====== INPUT DATA ======
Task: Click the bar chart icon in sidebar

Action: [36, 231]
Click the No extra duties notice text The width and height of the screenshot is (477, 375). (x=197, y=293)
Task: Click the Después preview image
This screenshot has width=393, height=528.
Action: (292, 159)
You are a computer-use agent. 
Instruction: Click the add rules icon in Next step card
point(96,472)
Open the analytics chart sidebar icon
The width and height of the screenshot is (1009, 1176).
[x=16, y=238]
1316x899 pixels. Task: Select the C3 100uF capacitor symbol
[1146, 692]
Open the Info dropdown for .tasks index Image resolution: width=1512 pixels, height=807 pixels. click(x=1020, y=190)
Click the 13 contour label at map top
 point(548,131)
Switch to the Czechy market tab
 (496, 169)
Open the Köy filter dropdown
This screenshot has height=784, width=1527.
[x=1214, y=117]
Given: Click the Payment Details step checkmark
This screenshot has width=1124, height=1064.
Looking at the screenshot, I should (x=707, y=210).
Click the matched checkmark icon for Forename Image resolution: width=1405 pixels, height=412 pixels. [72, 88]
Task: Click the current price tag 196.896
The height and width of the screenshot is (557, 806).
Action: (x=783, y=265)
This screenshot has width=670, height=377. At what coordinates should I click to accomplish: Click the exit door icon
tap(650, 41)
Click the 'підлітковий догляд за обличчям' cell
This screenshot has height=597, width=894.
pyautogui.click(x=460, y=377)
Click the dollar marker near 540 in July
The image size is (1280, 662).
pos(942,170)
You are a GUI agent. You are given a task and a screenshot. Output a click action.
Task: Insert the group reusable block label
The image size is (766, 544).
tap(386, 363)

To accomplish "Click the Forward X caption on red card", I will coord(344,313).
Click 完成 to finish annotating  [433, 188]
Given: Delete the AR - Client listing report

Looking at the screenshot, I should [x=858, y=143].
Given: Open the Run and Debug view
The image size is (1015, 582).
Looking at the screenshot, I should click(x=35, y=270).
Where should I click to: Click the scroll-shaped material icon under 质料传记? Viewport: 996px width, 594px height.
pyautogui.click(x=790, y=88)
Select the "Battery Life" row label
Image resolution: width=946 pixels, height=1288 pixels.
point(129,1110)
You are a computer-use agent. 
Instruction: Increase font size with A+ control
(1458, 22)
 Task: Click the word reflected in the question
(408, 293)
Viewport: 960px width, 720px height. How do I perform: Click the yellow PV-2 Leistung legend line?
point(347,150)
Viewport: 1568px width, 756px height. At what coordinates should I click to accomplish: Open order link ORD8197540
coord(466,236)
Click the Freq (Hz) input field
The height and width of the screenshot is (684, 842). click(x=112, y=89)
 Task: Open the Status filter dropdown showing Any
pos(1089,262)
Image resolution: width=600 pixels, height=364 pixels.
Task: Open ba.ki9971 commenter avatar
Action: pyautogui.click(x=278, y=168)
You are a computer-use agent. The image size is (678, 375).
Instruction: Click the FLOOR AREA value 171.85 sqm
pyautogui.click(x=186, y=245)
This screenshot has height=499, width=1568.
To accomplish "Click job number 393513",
======
> WHAT THE EXERCISE ASKS
All of the material above needs to be copied exactly.

> YOUR RESPONSE
Task: Click the bar chart icon in sidebar

Action: [36, 231]
Click the No extra duties notice text The width and height of the screenshot is (477, 375). (x=197, y=293)
Task: Click the Después preview image
This screenshot has width=393, height=528.
Action: (292, 159)
You are a computer-use agent. 
Instruction: Click the add rules icon in Next step card
point(96,472)
Open the analytics chart sidebar icon
The width and height of the screenshot is (1009, 1176).
[x=16, y=238]
1316x899 pixels. Task: Select the C3 100uF capacitor symbol
[1146, 692]
Open the Info dropdown for .tasks index Image resolution: width=1512 pixels, height=807 pixels. click(x=1020, y=190)
Click the 13 contour label at map top
 point(548,131)
Switch to the Czechy market tab
 (496, 169)
Open the Köy filter dropdown
This screenshot has height=784, width=1527.
[x=1214, y=117]
Given: Click the Payment Details step checkmark
This screenshot has width=1124, height=1064.
Looking at the screenshot, I should (x=707, y=210).
Click the matched checkmark icon for Forename Image resolution: width=1405 pixels, height=412 pixels. [72, 88]
Task: Click the current price tag 196.896
The height and width of the screenshot is (557, 806).
Action: (x=783, y=265)
This screenshot has width=670, height=377. At what coordinates should I click to accomplish: Click the exit door icon
tap(650, 41)
Click the 'підлітковий догляд за обличчям' cell
This screenshot has height=597, width=894.
pyautogui.click(x=460, y=377)
Click the dollar marker near 540 in July
The image size is (1280, 662).
pos(942,170)
You are a GUI agent. You are given a task and a screenshot. Output a click action.
Task: Insert the group reusable block label
The image size is (766, 544).
tap(386, 363)

To accomplish "Click the Forward X caption on red card", I will coord(344,313).
Click 完成 to finish annotating  [433, 188]
Given: Delete the AR - Client listing report

Looking at the screenshot, I should [x=858, y=143].
Given: Open the Run and Debug view
The image size is (1015, 582).
Looking at the screenshot, I should click(x=35, y=270).
Where should I click to: Click the scroll-shaped material icon under 质料传记? Viewport: 996px width, 594px height.
pyautogui.click(x=790, y=88)
Select the "Battery Life" row label
Image resolution: width=946 pixels, height=1288 pixels.
point(129,1110)
You are a computer-use agent. 
Instruction: Increase font size with A+ control
(1458, 22)
 Task: Click the word reflected in the question
(408, 293)
Viewport: 960px width, 720px height. How do I perform: Click the yellow PV-2 Leistung legend line?
point(347,150)
Viewport: 1568px width, 756px height. At what coordinates should I click to accomplish: Open order link ORD8197540
coord(466,236)
Click the Freq (Hz) input field
The height and width of the screenshot is (684, 842). click(x=112, y=89)
 Task: Open the Status filter dropdown showing Any
pos(1089,262)
Image resolution: width=600 pixels, height=364 pixels.
Task: Open ba.ki9971 commenter avatar
Action: pyautogui.click(x=278, y=168)
You are a computer-use agent. The image size is (678, 375).
Instruction: Click the FLOOR AREA value 171.85 sqm
pyautogui.click(x=186, y=245)
This screenshot has height=499, width=1568.
To accomplish "Click job number 393513",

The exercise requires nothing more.